TEXT PROVIDED:
[BEGIN]
Sunday wrap: Chargers knock the Seahawks off their pedestal

BY Mike Garafolo • September 15, 2014

The talk was, and will be, about Ray Rice, Adrian Peterson, Greg Hardy and other unfortunate situations. On Sunday, it was also about a run of minor to serious injuries to some really key players, with Robert Griffin III leading that list in notability and severity.

But out on the West Coast, it was about an outstanding football game played by a very good team. And that team was not the defending Super Bowl champion Seattle Seahawks, who suddenly look more vulnerable than they did on the NFL's opening night.

"It was nice to knock them off their pedestal, in a sense," San Diego Chargers safety Eric Weddle told FOX Sports by phone, a few hours after his team upset the Seahawks 30-21 at Qualcomm Stadium. "You know, bring them back to reality."

Reality set in for the Seahawks, who had been warned by coach Pete Carroll coming into the season they would be getting every team's best shot every week. From the fiery reactions of Philip Rivers, Danny Woodhead and others all game long, it was clear the Chargers were giving the Seahawks everything they could muster emotionally.

It's a problem that faces every defending champ, though Carroll's intensity and the self-motivation of players like Russell Wilson and Richard Sherman made it seem like Seattle would be less susceptible to an early-season letdown.

But maybe this wasn't a letdown. Maybe this Chargers team that gave the Denver Broncos some fits last year could be a strong contender this season. After dropping a disappointing game to the Arizona Cardinals last Monday, San Diego bounced back nicely by controlling the clock like it did in an upset in Denver last season (the Chargers held the ball for 42:15 of the game's 60 minutes on Sunday), bringing down Marshawn Lynch (only 36 yards on six carries), containing Percy Harvin (50 total yards from scrimmage, including a touchdown on which he should've been whistled for stepping out of bounds) and doing just enough to throw off Wilson, even if the diminutive quarterback played well (17 of 25 for 202 yards and two touchdowns) for the most part.

Weddle explained defensive coordinator John Pagano's plan for defending Wilson.

"Keep Russell in the pocket, make him a one-to-two-to-three progression guy because we feel he's not very good when he does that," Weddle said. "I'm not saying he's not a great quarterback; he is. But he makes so many big plays when he runs around and extends plays. That's where we felt he was an outstanding quarterback, not when he's a three-step, five-step, seven-step guy and gets the ball out. Thats' where we felt we could take advantage.

"So a lot of the game plan was to obviously pressure him the right way, keep him in the pocket and if he did get out, we'd have a spy on him, whether it was myself or other guys."

Offensively, Antonio Gates turned back the clock a few years with his three touchdowns and Rivers had one of his best games — only the fourth time in his career he completed more than 75 percent of his passes (75.7 percent, to be exact) with at least three touchdowns against zero interceptions.
[END]
DATA SECTION:
[BEGIN]
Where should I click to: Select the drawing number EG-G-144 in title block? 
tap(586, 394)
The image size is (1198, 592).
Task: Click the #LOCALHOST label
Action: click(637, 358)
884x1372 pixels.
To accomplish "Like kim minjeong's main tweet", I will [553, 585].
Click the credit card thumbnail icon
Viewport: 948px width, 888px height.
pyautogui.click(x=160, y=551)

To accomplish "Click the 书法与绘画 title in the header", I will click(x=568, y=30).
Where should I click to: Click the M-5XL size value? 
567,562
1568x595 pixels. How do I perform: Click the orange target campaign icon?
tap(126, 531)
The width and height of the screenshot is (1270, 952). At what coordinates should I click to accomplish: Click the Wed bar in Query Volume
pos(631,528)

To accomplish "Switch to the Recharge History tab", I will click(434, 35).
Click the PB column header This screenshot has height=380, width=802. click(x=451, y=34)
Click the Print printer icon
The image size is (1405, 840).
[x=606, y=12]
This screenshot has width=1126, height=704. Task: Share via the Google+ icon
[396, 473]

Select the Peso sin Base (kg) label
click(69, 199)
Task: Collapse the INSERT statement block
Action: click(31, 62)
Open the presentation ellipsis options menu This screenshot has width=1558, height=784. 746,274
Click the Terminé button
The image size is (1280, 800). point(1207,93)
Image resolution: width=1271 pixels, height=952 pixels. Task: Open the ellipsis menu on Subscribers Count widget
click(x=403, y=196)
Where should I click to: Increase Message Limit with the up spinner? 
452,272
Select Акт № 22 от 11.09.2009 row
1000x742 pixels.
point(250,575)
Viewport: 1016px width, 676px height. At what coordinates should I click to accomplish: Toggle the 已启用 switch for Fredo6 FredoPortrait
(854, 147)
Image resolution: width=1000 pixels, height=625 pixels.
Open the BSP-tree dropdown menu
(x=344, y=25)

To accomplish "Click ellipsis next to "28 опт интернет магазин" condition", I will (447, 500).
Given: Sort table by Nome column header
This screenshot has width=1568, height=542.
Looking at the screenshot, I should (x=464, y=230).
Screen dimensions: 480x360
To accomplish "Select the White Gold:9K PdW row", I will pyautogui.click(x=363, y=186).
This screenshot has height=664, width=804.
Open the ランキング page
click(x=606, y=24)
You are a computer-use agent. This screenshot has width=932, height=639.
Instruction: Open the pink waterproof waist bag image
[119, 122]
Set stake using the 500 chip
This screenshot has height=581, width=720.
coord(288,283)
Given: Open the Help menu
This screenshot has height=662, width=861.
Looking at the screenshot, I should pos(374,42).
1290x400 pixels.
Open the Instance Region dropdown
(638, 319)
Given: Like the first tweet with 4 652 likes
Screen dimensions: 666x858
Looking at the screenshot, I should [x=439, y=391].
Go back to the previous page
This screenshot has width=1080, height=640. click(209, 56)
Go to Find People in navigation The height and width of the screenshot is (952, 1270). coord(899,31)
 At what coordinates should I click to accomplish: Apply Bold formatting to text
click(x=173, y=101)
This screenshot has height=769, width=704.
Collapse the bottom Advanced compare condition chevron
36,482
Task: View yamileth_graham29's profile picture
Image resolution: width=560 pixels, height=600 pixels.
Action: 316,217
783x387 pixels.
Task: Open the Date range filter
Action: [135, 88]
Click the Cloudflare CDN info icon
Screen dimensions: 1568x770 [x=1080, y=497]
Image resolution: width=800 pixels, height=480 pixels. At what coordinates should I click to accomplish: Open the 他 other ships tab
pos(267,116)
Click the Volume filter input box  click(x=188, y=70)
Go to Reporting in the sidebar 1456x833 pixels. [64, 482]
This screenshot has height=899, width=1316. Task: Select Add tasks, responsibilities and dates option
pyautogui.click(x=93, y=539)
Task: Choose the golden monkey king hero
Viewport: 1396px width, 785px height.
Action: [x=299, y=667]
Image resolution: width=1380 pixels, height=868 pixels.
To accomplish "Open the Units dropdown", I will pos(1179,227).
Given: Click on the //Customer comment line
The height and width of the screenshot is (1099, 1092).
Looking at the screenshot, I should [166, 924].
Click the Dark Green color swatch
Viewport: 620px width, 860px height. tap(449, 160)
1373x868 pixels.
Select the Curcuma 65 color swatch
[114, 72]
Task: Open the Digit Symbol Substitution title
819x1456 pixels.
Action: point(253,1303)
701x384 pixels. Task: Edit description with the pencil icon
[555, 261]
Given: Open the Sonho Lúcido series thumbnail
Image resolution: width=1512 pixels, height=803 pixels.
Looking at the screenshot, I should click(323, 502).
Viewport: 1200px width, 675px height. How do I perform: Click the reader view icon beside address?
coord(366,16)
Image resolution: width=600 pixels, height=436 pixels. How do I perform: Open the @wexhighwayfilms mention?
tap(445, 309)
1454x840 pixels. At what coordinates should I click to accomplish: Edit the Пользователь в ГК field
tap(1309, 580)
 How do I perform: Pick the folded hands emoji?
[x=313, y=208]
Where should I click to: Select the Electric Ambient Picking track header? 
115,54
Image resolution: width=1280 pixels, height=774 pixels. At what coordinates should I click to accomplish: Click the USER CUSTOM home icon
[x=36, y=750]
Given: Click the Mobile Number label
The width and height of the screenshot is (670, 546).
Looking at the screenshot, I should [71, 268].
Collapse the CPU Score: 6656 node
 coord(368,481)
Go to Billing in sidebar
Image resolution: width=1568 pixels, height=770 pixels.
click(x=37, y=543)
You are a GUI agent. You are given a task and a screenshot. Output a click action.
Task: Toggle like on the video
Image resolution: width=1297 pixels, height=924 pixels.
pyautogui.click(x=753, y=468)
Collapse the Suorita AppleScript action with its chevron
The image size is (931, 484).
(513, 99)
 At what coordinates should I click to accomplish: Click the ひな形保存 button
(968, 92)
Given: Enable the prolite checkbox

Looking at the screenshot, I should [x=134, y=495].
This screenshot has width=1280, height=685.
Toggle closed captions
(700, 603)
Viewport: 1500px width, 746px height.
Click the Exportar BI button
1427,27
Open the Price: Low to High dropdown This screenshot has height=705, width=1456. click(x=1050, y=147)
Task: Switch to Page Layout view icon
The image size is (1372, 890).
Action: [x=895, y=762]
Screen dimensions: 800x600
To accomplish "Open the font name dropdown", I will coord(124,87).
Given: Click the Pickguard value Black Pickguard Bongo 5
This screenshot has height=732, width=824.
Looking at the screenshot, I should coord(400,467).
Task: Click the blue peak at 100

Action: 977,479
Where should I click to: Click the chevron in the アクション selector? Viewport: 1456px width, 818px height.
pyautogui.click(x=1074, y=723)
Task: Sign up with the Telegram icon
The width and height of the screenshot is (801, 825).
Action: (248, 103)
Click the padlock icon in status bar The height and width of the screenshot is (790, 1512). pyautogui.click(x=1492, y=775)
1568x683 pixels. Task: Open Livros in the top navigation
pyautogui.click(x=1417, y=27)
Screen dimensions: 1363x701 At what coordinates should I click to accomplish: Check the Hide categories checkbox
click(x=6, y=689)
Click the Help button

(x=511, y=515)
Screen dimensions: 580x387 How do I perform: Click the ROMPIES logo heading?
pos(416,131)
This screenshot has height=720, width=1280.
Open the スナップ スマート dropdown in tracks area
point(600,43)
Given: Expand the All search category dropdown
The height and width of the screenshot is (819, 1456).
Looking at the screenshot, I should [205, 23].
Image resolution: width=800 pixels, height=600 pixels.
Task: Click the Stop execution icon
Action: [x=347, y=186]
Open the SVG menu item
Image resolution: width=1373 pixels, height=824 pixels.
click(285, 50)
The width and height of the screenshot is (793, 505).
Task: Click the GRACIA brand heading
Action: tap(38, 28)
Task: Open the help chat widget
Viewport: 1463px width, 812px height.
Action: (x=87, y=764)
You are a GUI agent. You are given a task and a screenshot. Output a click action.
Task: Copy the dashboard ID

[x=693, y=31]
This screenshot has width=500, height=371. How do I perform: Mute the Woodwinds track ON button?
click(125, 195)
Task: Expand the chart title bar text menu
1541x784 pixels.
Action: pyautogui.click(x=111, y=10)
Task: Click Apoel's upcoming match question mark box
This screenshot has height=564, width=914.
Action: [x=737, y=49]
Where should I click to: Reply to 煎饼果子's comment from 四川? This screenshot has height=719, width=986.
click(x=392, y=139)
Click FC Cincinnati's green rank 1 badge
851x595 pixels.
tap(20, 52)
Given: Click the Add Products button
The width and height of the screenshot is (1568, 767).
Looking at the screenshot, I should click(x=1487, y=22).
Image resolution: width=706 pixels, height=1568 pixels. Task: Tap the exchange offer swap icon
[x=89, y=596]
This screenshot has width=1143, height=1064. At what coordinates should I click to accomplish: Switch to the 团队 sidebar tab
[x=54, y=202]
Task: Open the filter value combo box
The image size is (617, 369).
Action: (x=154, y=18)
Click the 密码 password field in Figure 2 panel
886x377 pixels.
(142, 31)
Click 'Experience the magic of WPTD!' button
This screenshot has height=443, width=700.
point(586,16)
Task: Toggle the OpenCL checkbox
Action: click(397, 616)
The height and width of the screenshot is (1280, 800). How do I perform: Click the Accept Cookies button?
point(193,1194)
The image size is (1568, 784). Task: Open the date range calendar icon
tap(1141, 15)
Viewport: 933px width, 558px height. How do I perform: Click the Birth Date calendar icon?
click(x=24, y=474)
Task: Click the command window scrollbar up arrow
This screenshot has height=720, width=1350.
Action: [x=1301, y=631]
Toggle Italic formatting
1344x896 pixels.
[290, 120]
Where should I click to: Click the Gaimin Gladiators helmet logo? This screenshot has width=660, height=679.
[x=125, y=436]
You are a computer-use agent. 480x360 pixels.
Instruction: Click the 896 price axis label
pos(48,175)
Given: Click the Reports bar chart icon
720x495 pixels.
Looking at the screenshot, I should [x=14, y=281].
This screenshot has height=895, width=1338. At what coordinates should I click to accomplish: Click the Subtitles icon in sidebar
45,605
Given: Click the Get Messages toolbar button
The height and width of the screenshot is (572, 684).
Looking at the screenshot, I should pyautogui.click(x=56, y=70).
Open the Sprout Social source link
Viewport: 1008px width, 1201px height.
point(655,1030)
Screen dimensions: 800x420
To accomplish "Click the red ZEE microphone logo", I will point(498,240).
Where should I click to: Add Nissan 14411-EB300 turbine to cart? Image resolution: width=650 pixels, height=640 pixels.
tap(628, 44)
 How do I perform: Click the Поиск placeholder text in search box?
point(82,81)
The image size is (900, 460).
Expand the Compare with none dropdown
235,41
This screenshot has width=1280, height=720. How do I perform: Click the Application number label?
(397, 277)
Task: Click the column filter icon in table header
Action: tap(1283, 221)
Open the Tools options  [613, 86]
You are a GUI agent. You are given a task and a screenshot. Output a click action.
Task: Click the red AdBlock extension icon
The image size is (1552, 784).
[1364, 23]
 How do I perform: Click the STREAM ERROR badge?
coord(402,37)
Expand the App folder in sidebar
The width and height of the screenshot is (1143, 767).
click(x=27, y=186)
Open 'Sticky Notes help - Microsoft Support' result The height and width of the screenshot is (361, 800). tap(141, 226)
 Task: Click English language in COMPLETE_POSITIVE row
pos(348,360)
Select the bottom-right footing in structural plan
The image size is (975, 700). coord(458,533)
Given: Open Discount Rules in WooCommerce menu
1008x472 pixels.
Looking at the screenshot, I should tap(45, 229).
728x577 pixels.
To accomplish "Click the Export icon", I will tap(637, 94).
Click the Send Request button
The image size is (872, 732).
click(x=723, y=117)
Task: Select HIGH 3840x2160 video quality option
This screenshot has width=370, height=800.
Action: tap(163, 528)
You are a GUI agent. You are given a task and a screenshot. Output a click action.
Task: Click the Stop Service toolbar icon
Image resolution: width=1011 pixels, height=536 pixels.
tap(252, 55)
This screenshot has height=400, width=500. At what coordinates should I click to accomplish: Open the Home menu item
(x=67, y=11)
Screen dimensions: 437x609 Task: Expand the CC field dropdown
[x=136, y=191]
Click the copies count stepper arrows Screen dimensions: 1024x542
[END]
REQUIRED TASKS:
**1.** Answer these from the article on the Chargers-Seahawks game, one line each:
(a) What was the final score, and at which stadium was the game played?
(b) How long did the Chargers hold the ball?
(c) How many touchdowns did Antonio Gates score?
**2.** List every NFL team named in the article on the Chargers-Seahawks game.
**3.** Based on the article on the Chargers-Seahawks game, are these statements true? Answer yes or no for each, and quote the words that decide it.
(a) Marshawn Lynch ran for 36 yards on six carries.
(b) The Chargers beat the Arizona Cardinals the Monday before.
(c) Eric Weddle spoke to FOX Sports in person.

REPLIES:
**1.**
(a) The Chargers won 30-21 at Qualcomm Stadium.
(b) 42:15 of the game's 60 minutes.
(c) Three.

**2.**
Seattle Seahawks
San Diego Chargers
Denver Broncos
Arizona Cardinals

**3.**
(a) Yes: "only 36 yards on six carries"
(b) No: "After dropping a disappointing game to the Arizona Cardinals last Monday"
(c) No: "told FOX Sports by phone"